Pourquoi certains chefs arrivent-ils à se hisser tout en haut de leur art, décrocher des étoiles, ravir les critiques? Pour Gabriel Kreuther, la réponse n’est pas difficile à trouver: un questionnement perpétuel, de lui-même et des autres.
Cela a commencé dans la ferme familiale, en Alsace, où il a grandi au milieu des poules, des lapins, des porcs et de “200 pieds de tomates” . Les premières cibles de sa curiosité ne sont autres que sa mère – “une excellente cuisinière qui cuisinait pour les baptêmes, les mariages” – et son oncle, qui opérait un hôtel où le futur chef met la main à la pâte. “Je posais beaucoup, beaucoup de questions sur tout et n’importe quoi. Pourquoi-ci, pourquoi-ça? J’en posais tellement qu’on me disait parfois: bon ça suffit! J’essayais toujours de comprendre le pourquoi du comment. “
La curiosité l’accompagne lors de son premier voyage aux Etats-Unis, comme Meilleur apprenti de France, à la fin des années 80. Il rejoint la cuisine du Caprice, le restaurant du chef Edmond Folzenlogel à Washington DC. “J’avais 18 ans, et j’étais à côté d’un grand chef. Nous étions six en cuisine. Pendant 18 mois, vous pouviez poser plein de questions et avoir beaucoup de réponses” . Le bonheur.
Depuis juin, Gabriel Kreuther est à la tête de son propre restaurant, Gabriel Kreuther Restaurant, et son questionnement du moment porte plutôt sur la manière de développer un restaurant de luxe dans une ville où l’on rechigne de plus en plus à payer des additions à plusieurs milliers de dollars. Et où l’on dit que la restauration haut-de-gamme est en difficulté.
Sensible à cette réalité, le chef a voulu offrir aux New-Yorkais un “restaurant confortable mais pas trop guindé” . “Quand j’allais au restaurant en Alsace, il fallait y aller en costume-cravate. Pourquoi s’habiller de la sorte pour aller manger? Les habitudes évoluent.
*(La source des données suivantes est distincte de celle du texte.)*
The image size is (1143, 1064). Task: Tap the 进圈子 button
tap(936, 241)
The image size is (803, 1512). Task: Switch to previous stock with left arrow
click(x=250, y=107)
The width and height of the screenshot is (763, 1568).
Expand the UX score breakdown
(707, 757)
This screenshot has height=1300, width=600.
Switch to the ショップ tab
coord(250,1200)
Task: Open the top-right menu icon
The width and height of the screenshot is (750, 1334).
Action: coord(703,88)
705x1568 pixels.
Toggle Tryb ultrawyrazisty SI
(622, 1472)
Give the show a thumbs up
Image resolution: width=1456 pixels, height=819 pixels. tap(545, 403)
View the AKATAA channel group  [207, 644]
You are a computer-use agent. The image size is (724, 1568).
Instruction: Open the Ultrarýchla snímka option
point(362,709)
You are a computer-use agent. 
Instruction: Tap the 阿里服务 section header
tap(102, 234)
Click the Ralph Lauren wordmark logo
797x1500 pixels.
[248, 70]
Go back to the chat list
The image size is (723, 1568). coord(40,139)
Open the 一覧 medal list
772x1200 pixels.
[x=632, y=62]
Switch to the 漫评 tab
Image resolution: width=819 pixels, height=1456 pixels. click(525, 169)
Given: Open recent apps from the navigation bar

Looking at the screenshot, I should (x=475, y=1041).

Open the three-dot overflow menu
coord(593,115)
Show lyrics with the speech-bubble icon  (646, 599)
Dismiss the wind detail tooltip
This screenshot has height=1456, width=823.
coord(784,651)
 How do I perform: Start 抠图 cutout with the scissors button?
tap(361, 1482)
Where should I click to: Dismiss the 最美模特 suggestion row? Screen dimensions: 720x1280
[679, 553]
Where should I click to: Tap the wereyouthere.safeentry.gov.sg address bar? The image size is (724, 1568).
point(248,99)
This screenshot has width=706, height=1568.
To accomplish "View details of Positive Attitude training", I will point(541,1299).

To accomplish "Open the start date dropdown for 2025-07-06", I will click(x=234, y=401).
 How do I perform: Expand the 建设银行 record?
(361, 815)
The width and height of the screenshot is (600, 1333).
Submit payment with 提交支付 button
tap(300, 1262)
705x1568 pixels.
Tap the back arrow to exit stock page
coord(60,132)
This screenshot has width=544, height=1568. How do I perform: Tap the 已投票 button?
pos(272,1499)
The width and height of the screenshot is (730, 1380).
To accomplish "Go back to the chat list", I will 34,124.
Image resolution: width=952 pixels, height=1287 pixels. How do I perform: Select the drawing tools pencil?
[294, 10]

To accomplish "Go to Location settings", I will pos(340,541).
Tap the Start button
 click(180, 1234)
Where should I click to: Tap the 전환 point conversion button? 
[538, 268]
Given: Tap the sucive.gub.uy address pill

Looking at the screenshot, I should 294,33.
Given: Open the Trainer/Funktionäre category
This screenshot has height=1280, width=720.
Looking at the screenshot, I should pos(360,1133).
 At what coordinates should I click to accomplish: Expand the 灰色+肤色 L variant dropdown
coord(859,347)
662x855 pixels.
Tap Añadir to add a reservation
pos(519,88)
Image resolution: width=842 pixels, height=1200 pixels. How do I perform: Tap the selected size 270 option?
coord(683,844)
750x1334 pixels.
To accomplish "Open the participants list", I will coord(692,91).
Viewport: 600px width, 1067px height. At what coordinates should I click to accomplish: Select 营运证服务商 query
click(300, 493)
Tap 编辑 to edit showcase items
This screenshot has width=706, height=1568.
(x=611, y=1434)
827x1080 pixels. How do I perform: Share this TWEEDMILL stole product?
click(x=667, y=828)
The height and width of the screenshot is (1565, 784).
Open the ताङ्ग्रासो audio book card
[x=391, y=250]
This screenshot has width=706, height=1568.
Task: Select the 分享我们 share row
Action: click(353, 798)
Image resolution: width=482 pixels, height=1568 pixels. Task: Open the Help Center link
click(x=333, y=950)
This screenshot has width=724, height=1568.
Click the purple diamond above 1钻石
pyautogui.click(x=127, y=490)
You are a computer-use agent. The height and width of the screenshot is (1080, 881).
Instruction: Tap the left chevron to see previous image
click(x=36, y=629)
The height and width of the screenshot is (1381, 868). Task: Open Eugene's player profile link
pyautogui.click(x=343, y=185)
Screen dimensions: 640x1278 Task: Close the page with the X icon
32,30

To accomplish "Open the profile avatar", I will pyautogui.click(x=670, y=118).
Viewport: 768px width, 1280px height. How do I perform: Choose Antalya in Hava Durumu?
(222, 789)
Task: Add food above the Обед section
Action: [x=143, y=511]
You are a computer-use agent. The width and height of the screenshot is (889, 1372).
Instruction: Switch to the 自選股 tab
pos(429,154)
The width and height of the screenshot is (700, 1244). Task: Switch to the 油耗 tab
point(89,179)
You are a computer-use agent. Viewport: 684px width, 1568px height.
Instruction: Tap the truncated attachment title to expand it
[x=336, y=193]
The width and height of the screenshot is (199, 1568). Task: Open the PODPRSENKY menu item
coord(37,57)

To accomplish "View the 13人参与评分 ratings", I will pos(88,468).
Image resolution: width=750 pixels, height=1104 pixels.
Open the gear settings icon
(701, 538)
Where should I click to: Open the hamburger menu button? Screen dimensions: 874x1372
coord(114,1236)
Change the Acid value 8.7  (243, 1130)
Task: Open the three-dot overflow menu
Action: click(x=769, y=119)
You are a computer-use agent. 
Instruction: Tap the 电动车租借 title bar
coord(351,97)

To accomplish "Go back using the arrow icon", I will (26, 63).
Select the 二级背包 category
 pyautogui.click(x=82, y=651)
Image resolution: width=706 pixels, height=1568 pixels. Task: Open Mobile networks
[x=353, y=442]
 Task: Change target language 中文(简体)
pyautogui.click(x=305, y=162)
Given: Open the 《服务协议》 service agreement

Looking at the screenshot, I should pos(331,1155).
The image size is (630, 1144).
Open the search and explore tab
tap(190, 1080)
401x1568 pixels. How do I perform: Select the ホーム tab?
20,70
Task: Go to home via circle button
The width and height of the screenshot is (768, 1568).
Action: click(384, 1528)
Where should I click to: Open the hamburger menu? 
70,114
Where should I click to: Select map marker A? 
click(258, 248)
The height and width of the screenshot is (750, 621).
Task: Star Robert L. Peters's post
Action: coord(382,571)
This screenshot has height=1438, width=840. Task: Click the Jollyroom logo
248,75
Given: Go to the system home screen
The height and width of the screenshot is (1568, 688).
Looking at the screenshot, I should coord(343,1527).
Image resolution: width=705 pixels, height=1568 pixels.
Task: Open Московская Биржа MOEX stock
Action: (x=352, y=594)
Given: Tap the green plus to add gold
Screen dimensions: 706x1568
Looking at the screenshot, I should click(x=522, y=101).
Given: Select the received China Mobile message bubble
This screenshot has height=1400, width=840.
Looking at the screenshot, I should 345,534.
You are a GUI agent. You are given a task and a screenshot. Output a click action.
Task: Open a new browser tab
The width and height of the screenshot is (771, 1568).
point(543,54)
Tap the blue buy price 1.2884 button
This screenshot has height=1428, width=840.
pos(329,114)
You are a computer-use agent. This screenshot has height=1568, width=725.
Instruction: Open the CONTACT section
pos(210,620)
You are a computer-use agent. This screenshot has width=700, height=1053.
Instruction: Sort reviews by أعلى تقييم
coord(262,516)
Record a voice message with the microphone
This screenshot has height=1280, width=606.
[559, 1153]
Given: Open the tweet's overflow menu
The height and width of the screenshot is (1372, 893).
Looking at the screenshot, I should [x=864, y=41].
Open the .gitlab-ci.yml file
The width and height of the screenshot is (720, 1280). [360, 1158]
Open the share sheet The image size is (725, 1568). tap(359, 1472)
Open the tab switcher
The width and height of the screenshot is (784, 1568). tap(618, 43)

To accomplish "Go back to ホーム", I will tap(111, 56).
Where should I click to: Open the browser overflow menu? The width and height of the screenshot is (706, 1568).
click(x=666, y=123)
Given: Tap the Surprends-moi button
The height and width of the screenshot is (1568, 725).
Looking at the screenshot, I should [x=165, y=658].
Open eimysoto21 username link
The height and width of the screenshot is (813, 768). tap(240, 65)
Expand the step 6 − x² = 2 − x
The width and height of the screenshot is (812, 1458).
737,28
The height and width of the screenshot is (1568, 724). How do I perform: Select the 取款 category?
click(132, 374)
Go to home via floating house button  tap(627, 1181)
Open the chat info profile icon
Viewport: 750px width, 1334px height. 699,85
Dans mon restaurant, les clients peuvent venir en jeans, retirer leur veste s’ils veulent. Nous avons assisté à des excès, mais aujourd’hui il y a un retour de balancier pour atteindre un juste-milieu.“
Vie post-Modern
Ce n’est pas la première aventure solo de Gabriel Kreuther, passé par le légendaire restaurant La Caravelle (prisé des Kennedy) et Jean-Georges: il avait ouvert l’Atelier au Ritz-Carlton en 2002, avant d’être recruté par Danny Meyer pour s’occuper du Modern, le restaurant du MoMA. Là, il passera dix ans de sa vie en gardant dans un coin de sa tête l’envie de lancer sa propre affaire. Il rend son tablier en 2014, non sans avoir été adoubé par la James Beard Foundation “Meilleur chef de New York” et décroché l’étoile Michelin.
L’Alsace est omniprésente chez Gabriel Kreuther. Au menu, on trouve notamment de la tarte flambée, de la saucisse au foin, du boudin fait maison et de la choucroute. Dans le décor aussi. Des cigognes au mur aux poutres autour de la salle à manger (censées rappeler les maisons à colombages), Gabriel Kreuther a voulu créer un restaurant qui évoque son enfance comme “gamin de la ferme” . Les prix ne sont pas les mêmes que dans la campagne alsacienne, mais ne sont pas exorbitants pour un établissement haut-de-gamme (le prix fixe quatre plats est à 115 dollars). Une chocolaterie gérée par Marc Aumont, le chef-pâtissier du Modern qui a rejoint Gabriel Kreuther dans sa nouvelle aventure, doit ouvrir en septembre dans un espace voisin.
Le restaurant emploie une “centaine” de personnes. “J’ai construit ce restaurant sur mes racines. Il raconte l’histoire de qui je suis, d’où je viens” . Et pour le moment, les critiques aiment. Le New York Times lui a donné trois étoiles, et le Michelin une. Le plus beau signe de sa réussite? Alors que sa mère répondait hier à ses questions, c’est elle qui lui en pose aujourd’hui. “Elle m’appelle pour me demander ‘comment tu fais ça?’… ” Les questions, toujours les questions.